Bu dönemde yazılan hikayelerde "sanat toplum içindir" anlayışı hakimdir ve toplumsal sorunlar sade bir dille anlatılır. Psikolojik ve toplumsal içerikli bu hikayelerde iki temel yaklaşım göze çarpar: olay hikayeleri ve durum hikayeleri.
Olay hikayesi (Maupassant tarzı), klasik hikaye olarak da bilinir. Bu tür hikayelerde olay örgüsü merkezdedir ve serim, düğüm, çözüm bölümleri belirgindir. Merak unsuru önemlidir ve hikaye sonunda olay çözüme kavuşturulur. Türk edebiyatında Ömer Seyfettin bu tarzın öncüsüdür.

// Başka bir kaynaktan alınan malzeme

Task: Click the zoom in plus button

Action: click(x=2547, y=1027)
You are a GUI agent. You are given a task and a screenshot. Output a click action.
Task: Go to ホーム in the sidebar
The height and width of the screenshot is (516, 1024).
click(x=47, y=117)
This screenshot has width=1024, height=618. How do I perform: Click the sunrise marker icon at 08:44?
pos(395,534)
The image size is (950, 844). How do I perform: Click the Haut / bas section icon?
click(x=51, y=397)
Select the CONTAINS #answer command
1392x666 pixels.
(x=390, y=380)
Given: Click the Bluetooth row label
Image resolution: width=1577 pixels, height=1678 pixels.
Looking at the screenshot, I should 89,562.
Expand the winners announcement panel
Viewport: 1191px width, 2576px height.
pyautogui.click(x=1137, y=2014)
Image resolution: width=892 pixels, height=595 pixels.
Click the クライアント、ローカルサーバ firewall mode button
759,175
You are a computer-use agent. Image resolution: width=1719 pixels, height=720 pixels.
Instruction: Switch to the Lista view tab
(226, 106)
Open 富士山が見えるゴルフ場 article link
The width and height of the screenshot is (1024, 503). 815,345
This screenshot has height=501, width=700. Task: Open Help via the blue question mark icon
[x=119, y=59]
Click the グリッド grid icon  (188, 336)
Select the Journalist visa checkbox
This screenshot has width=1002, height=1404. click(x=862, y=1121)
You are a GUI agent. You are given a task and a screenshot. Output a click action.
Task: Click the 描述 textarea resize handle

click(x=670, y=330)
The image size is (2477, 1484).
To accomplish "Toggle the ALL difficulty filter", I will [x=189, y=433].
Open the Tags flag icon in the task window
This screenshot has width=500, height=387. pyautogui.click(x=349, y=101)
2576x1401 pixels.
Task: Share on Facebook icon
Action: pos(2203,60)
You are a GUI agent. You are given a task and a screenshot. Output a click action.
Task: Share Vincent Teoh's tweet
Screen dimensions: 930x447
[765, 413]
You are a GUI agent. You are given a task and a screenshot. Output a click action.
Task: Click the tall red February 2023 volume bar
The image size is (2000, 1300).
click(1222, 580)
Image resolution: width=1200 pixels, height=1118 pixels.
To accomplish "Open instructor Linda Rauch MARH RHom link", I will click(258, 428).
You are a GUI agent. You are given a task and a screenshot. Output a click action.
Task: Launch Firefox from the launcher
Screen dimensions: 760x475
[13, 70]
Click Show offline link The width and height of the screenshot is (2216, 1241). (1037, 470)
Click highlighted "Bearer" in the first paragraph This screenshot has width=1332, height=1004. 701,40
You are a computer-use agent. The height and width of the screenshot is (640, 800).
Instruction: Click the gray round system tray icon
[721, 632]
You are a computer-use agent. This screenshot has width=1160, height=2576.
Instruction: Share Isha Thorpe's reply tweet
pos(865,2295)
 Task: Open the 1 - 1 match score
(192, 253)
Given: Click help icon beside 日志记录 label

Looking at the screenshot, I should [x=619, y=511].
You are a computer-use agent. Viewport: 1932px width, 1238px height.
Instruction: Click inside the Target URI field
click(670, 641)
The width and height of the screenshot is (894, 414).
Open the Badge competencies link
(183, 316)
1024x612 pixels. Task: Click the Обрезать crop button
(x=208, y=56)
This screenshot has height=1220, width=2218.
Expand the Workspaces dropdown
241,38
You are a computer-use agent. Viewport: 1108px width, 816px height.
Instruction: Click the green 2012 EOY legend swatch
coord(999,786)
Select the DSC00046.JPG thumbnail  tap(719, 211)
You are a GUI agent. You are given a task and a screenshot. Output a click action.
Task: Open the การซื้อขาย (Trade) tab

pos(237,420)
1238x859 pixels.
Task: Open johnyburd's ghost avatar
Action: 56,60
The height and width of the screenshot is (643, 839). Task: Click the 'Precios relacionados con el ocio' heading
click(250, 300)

💡 Bilgi Notu: Bu dönemin en tanınmış olay hikayesi örnekleri arasında Reşat Nuri Güntekin'in "Leyla ile Mecnun"u, Sabahattin Ali'nin "Ses" ve "Kamyon"u, Sait Faik Abasıyanık'ın "Son Kuşlar" ve "Lüzümsuz Adam" hikayeleri sayılabilir.
Bu döneme ait hikayelerde kullanılan dil sadedir ve hikaye kurgusu genellikle kolay anlaşılır niteliktedir. Böylece geniş kitlelere ulaşma ve toplumsal mesajları aktarma amacına hizmet edilmiştir.